### EXERCISE
Skip the pictures. Repeat everything else in the records word for word.

::::

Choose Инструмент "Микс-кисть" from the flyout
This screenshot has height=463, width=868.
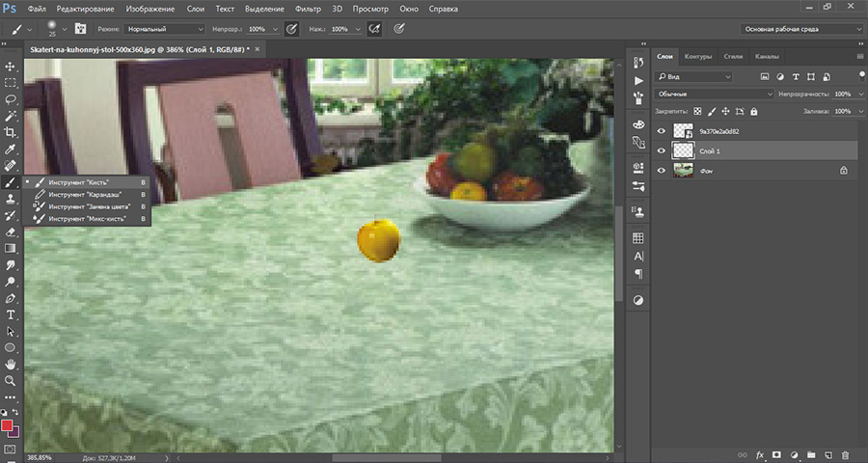point(85,219)
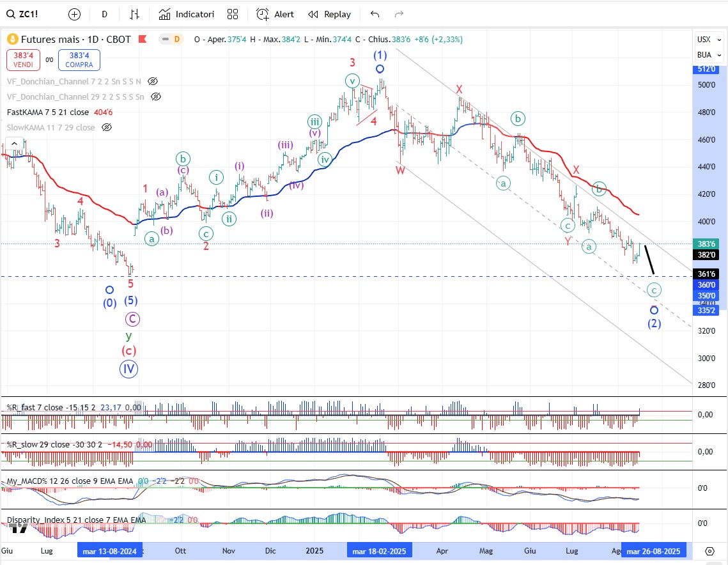Click the red flag icon beside CBOT
The width and height of the screenshot is (728, 565).
tap(142, 40)
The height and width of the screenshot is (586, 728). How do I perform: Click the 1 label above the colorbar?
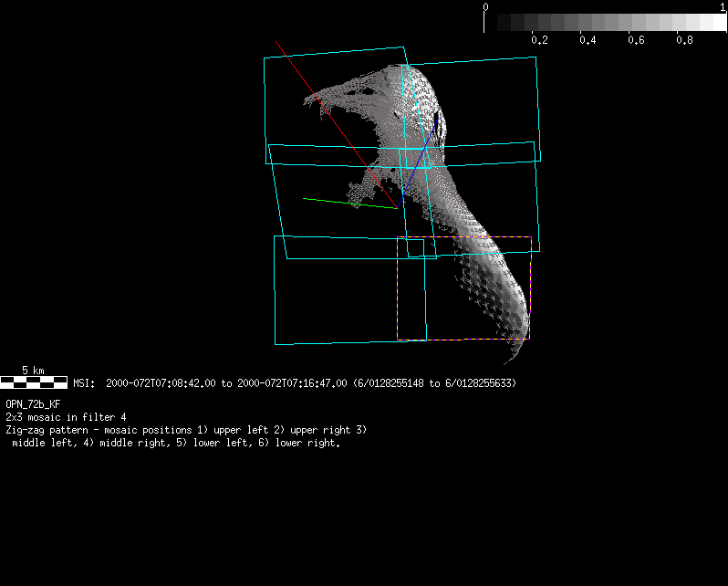coord(723,7)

::::

### SOLUTION TO THIS TASK
Choose Инструмент "Микс-кисть" from the flyout
This screenshot has height=463, width=868.
point(85,219)
Click the red flag icon beside CBOT
The width and height of the screenshot is (728, 565).
tap(142, 40)
The height and width of the screenshot is (586, 728). How do I perform: Click the 1 label above the colorbar?
coord(723,7)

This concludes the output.